In the Philippines, there are health and development programs that specifically target children, senior citizens, and adults, said Joan Castro, but adolescents are underserved. Nineteen percent of the population is between the ages of 15 and 19, but “they can’t even go to health centers to get the family planning commodities [they desire],” she said.

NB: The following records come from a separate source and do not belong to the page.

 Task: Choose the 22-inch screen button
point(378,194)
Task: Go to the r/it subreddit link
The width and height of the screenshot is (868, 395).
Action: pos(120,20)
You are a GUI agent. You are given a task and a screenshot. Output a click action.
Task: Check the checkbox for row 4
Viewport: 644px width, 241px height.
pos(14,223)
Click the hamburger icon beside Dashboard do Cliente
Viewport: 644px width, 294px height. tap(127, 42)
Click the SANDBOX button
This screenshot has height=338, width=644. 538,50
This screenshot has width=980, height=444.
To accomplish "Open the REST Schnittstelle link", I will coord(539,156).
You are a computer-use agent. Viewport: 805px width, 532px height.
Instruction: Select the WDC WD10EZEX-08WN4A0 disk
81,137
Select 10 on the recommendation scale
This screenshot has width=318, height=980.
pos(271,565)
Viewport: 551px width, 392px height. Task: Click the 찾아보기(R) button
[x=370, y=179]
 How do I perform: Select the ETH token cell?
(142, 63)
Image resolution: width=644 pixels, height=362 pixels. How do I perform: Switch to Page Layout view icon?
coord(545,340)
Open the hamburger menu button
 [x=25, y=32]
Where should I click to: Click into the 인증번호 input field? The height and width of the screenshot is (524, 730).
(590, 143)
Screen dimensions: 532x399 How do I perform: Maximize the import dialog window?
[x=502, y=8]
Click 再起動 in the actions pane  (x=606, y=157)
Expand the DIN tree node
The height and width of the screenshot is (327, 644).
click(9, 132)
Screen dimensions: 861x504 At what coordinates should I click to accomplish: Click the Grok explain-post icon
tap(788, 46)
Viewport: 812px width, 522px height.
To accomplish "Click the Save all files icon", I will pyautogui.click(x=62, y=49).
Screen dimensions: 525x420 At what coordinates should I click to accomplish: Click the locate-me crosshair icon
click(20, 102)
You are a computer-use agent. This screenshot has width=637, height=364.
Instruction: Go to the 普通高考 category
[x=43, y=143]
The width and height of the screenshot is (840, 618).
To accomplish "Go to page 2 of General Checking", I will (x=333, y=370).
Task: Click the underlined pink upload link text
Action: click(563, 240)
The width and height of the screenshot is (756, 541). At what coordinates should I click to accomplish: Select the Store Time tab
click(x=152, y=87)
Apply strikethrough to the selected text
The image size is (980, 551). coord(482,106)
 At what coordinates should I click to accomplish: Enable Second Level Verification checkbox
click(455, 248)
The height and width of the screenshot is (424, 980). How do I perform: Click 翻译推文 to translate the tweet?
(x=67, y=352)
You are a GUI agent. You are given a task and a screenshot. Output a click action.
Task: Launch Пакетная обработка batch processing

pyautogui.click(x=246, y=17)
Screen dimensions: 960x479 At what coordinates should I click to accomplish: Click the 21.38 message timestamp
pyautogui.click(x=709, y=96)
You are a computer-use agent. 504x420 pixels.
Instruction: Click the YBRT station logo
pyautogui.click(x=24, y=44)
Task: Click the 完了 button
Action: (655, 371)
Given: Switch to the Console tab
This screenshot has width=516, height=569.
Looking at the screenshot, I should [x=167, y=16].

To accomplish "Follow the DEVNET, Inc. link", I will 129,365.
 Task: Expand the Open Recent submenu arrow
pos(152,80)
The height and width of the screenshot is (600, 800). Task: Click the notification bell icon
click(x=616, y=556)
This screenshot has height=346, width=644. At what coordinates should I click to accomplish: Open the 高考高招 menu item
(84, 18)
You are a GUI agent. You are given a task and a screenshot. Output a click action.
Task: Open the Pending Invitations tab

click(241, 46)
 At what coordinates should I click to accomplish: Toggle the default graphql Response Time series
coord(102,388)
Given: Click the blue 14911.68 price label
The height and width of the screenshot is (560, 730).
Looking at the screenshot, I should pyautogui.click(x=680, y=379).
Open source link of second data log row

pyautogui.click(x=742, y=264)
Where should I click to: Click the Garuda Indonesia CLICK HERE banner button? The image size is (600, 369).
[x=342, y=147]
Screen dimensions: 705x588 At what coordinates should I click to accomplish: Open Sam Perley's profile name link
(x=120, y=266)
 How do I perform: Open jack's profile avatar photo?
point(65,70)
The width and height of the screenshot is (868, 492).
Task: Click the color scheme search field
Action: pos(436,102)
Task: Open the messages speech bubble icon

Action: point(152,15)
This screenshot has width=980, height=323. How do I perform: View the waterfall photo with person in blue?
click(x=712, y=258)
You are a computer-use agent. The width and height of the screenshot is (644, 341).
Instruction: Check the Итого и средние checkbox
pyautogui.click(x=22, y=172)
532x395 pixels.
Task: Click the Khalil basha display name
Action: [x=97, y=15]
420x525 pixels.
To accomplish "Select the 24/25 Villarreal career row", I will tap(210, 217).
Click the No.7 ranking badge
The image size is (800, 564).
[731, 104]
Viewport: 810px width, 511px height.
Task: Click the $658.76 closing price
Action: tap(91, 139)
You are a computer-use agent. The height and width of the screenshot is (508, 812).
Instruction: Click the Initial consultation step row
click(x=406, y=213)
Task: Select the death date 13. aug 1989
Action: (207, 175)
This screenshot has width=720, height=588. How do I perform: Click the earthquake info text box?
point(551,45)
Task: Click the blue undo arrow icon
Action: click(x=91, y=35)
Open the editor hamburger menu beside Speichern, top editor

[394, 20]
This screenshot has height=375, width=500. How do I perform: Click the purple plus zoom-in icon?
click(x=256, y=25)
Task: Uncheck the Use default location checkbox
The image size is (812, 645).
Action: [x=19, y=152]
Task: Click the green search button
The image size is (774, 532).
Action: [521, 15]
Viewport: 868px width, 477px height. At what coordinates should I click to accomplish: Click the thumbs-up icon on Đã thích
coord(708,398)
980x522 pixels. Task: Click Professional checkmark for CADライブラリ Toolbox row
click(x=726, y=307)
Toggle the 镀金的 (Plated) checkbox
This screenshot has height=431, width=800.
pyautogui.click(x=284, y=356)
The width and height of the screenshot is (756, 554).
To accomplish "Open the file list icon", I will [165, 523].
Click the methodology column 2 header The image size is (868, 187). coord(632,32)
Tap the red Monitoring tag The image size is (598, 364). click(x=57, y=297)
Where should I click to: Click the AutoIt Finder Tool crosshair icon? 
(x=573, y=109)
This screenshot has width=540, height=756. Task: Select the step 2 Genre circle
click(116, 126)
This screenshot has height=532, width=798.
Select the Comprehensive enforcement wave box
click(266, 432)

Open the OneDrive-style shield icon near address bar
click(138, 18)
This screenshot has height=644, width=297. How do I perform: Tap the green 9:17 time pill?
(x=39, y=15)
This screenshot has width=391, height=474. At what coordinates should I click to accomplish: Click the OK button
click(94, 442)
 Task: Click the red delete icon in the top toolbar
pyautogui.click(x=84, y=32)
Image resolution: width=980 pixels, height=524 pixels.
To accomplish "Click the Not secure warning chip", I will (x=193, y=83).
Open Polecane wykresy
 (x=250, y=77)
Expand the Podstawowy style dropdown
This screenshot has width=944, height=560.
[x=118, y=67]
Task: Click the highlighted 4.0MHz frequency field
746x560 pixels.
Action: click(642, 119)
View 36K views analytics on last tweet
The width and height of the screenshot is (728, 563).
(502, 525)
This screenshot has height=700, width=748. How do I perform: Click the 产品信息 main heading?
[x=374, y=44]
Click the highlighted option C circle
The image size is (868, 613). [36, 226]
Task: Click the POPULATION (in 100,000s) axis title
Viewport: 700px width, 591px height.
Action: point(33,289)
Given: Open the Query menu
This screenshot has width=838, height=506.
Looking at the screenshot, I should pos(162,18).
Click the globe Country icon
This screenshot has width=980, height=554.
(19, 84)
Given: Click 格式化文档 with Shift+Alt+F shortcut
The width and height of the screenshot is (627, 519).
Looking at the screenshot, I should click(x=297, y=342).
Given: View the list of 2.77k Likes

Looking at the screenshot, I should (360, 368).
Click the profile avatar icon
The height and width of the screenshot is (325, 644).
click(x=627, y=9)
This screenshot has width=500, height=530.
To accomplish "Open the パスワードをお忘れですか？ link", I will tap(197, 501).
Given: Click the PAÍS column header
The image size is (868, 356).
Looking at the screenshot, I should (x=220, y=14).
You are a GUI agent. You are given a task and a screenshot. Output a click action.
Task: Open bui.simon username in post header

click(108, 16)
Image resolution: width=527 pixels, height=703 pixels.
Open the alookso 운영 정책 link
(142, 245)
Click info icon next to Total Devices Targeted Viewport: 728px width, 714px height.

Castro is the executive vice president of PATH Foundation Philippines, Inc. (PFPI), which works to improve reproductive health and promote environmentally sustainable development. She was joined at the Wilson Center on April 30 by Leslie Mwinnyaa to talk about youth-focused population, health, and environment (PHE) programs in the Philippines and Ghana.
Relying on Peer Educators
Mwinnyaa, a Peace Corps volunteer, works with the Integrated Coastal Fisheries Governance Initiative – nicknamed Hen Mpoano, or “our coast” – in the Ellembelle district of western Ghana. Ellembelle holds one of the most biologically rich ecosystems in Ghana: the Amanzule wetlands. But the wetlands have no formal protected status and the ecosystem – as well as the people who depend on it – is threatened by degradation, green algae blooms, climate change, and the rapid development of oil and gas extraction.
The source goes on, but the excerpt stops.